Category: Python Library
Group: Python 2.3
Status: Closed
Resolution: Accepted
Priority: 8
Submitted By: Chris McDonough (chrism)
Assigned to: Guido van Rossum (gvanrossum)
Summary: cgi.FieldStorage memory usage can spike in line-oriented ops

Initial Comment:
Various parts of cgi.FieldStorage call its
"read_lines_to_outerboundary", "read_lines" and
"skip_lines" methods.    These methods use the
"readline" method of the file object that represents an
input stream.  The input stream is typically data
supplied by an untrusted source (such as a user
uploading a file from a web browser).  The input data
is not required by the RFC 822/1521/1522/1867
specifications to contain any newline characters.  For
example, it is within the bounds of the specification
to supply a a multipart/form-data input stream with a
"file-data" part that consists of a 2GB string composed
entirely of "x" characters (which happens to be
something I did that led me to noticing this bug).

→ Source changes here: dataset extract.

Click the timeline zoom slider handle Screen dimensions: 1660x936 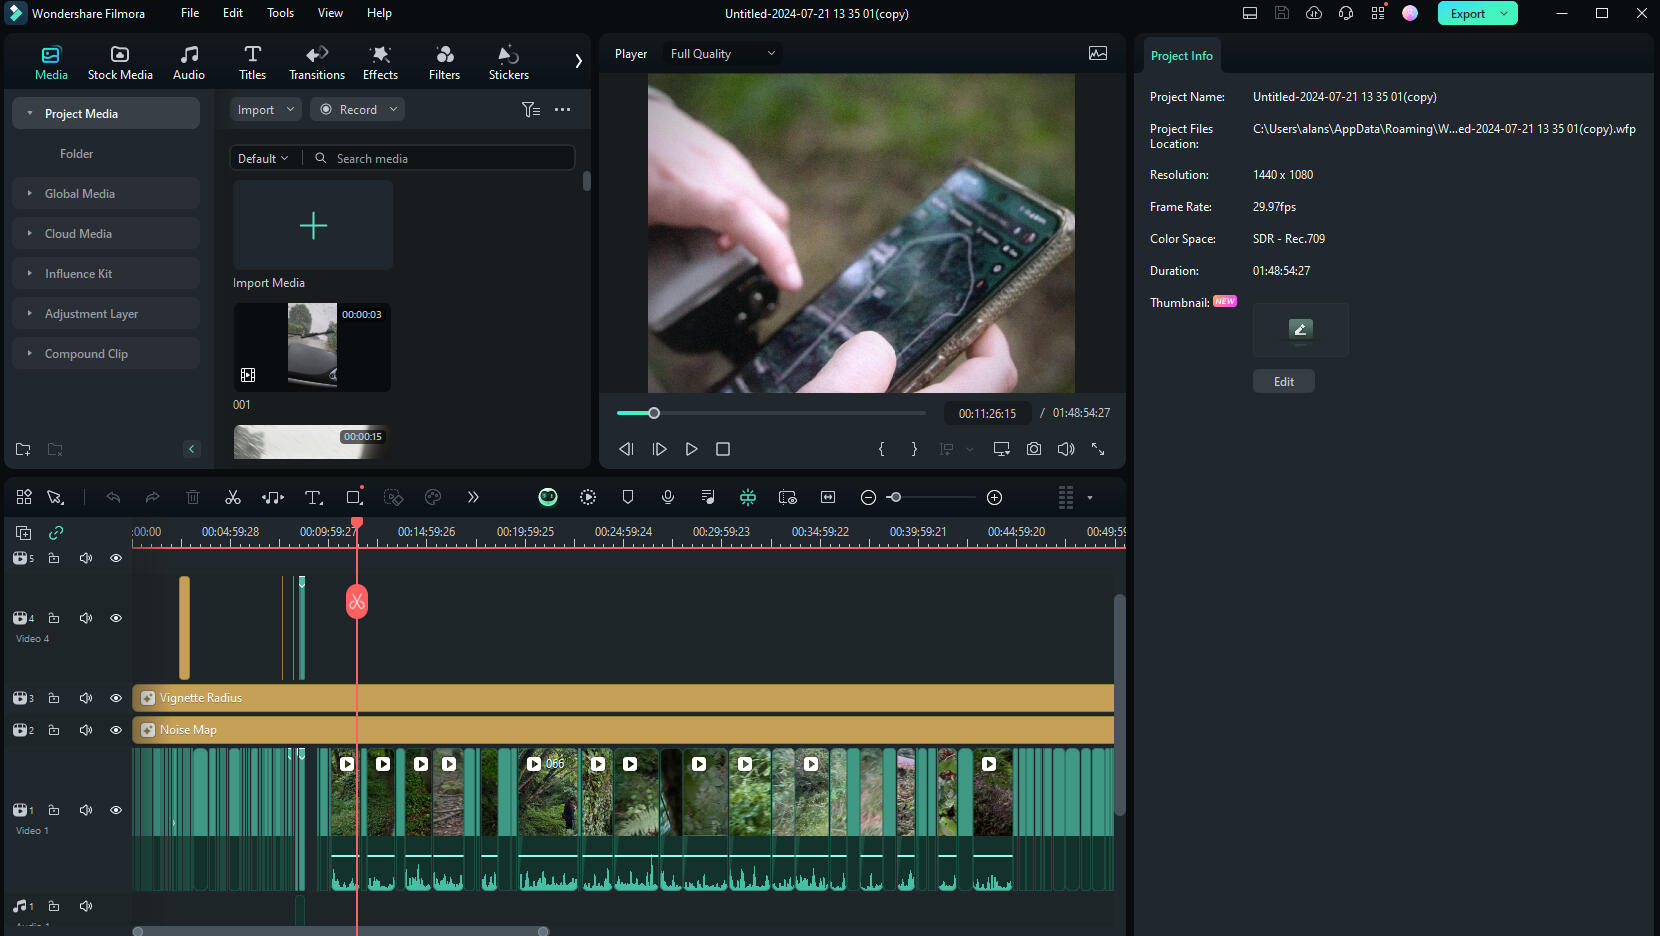coord(895,497)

The simplest fix is to make use of the "size" argument
of the readline method of the file object where it is
used within all parts of FieldStorage that make use of
it.  A patch against the Python 2.3.4 cgi.py module
that does this is attached.

----------------------------------------------------------------------

>Comment By: Neal Norwitz (nnorwitz)
Date: 2006-08-10 11:12

Message:
Logged In: YES 
user_id=33168

Yes, I believe so.

----------------------------------------------------------------------

Comment By: Georg Brandl (gbrandl)
Date: 2006-08-10 10:46

Message:
Logged In: YES 
user_id=849994

Is this a backportable fix?

----------------------------------------------------------------------

Comment By: Guido van Rossum (gvanrossum)
Date: 2006-08-10 10:44

Message:
Logged In: YES 
user_id=6380

Checked in as r51190 (Chris's patch plus a warning added to
an XXX comment for parse_multipart()) and r51191 (Misc/NEWS).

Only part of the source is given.